What we’re seeing, of course, is the Great Resignation — which is also, to an important extent, a Great Retirement. A recent blog post from the International Monetary Fund shows that there has been a surge in the number of older Americans (and Britons) choosing not to be in the labor force. . . .
Now, a labor market in which jobs are easy to find and workers can bargain for higher wages is a good thing. But the fact that labor markets are so tight even though employment and real G.D.P. are below pre-pandemic projections suggests that we can’t rely on those projections to assess the economy’s productive capacity. For whatever reason or reasons — presumably linked to Covid-19 — the U.S. economy apparently can’t sustainably produce as much as we expected [and scarcity means rising prices].

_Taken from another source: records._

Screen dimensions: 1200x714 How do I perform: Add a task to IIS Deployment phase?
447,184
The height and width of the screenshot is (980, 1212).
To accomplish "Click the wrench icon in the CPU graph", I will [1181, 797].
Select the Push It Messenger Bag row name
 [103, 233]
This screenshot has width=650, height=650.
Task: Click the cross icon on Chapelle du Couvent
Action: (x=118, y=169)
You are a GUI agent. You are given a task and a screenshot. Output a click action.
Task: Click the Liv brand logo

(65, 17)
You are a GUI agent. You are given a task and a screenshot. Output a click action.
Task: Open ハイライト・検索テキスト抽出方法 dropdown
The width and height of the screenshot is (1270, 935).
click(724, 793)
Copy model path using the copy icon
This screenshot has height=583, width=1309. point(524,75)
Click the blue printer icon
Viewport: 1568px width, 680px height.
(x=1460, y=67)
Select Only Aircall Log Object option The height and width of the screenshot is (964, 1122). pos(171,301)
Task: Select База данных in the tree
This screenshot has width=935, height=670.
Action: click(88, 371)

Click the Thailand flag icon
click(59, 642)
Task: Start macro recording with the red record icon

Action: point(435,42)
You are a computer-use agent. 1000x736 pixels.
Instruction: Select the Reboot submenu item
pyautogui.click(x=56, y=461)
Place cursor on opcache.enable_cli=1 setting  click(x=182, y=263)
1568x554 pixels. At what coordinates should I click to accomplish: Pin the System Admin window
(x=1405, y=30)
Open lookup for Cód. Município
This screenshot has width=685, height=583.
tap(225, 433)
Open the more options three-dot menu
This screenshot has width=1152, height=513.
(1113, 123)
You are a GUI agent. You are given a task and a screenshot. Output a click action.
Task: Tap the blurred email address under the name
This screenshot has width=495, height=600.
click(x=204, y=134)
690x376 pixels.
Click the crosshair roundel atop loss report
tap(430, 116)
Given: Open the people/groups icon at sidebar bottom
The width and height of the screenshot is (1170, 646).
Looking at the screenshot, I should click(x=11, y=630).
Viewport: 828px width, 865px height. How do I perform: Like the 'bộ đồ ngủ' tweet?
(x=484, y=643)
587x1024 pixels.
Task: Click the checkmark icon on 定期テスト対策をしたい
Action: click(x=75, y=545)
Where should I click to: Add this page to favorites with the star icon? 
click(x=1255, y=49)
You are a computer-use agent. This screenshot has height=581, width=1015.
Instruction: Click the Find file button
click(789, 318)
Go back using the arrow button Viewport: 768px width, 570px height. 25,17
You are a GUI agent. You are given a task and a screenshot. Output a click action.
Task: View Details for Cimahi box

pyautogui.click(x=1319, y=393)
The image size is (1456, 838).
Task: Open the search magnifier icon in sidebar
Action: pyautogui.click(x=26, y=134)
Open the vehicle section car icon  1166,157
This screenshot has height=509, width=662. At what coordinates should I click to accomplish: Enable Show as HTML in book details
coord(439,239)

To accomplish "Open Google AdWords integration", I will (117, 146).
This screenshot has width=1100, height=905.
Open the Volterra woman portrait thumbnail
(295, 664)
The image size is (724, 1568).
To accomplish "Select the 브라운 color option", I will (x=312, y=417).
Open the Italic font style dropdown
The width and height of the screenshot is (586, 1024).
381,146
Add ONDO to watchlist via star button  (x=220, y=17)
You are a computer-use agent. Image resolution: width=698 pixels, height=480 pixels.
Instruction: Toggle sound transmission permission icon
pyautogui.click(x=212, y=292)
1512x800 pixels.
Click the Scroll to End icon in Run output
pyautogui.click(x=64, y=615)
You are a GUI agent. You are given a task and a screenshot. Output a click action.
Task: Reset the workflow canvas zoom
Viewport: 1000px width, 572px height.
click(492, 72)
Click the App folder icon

And that in turn tells us that it’s time for policymakers to pivot away from stimulus — in particular, that the Federal Reserve is right to be planning to raise interest rates in the months ahead. As I read the data, it doesn’t call for drastic action: The Fed should be taking its foot off the gas pedal, not slamming on the brakes. But that’s a story for another day.
For now, the moral is that because of Covid-19, we can’t assess where we are simply by comparing our situation with the pre-pandemic trend [i.e. the normal state of affairs]. . . .
In other words, inflation, a global phenomenon, not one restricted to the US, is principally an effect of economies adjusting to a fading pandemic, another global phenomenon, which is not business (or economics) as usual.